Saved data entries:
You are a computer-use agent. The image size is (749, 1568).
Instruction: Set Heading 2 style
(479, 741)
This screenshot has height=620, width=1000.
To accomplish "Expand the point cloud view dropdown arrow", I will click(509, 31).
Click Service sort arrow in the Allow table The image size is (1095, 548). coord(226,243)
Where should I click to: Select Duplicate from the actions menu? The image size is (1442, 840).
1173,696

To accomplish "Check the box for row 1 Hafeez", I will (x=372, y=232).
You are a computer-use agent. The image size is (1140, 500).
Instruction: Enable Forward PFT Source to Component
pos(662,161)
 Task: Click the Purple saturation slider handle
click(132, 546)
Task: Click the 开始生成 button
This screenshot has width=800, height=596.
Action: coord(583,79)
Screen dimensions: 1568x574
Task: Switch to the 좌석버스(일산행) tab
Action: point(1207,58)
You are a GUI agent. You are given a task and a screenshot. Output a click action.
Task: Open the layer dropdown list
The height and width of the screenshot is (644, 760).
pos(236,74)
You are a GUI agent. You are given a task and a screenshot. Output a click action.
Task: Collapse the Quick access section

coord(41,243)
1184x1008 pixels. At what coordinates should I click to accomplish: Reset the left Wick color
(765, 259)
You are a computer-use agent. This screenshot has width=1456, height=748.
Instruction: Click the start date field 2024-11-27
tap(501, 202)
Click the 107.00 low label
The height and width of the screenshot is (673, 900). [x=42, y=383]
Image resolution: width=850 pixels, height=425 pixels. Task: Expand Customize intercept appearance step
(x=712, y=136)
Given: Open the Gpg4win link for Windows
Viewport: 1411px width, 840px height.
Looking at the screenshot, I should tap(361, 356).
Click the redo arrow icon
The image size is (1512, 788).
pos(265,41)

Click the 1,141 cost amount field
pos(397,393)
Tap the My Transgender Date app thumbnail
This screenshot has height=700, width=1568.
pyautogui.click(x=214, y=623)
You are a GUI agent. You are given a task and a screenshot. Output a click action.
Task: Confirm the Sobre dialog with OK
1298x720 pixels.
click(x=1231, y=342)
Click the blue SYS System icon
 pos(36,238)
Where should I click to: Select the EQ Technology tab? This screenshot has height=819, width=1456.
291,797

THE TASK => Include both ends. Return the line holding "Viewport: 1411px width, 840px height." and all lines after it in the records above, exactly as written.

SOLUTION =>
Viewport: 1411px width, 840px height.
Looking at the screenshot, I should tap(361, 356).
Click the redo arrow icon
The image size is (1512, 788).
pos(265,41)

Click the 1,141 cost amount field
pos(397,393)
Tap the My Transgender Date app thumbnail
This screenshot has height=700, width=1568.
pyautogui.click(x=214, y=623)
You are a GUI agent. You are given a task and a screenshot. Output a click action.
Task: Confirm the Sobre dialog with OK
1298x720 pixels.
click(x=1231, y=342)
Click the blue SYS System icon
 pos(36,238)
Where should I click to: Select the EQ Technology tab? This screenshot has height=819, width=1456.
291,797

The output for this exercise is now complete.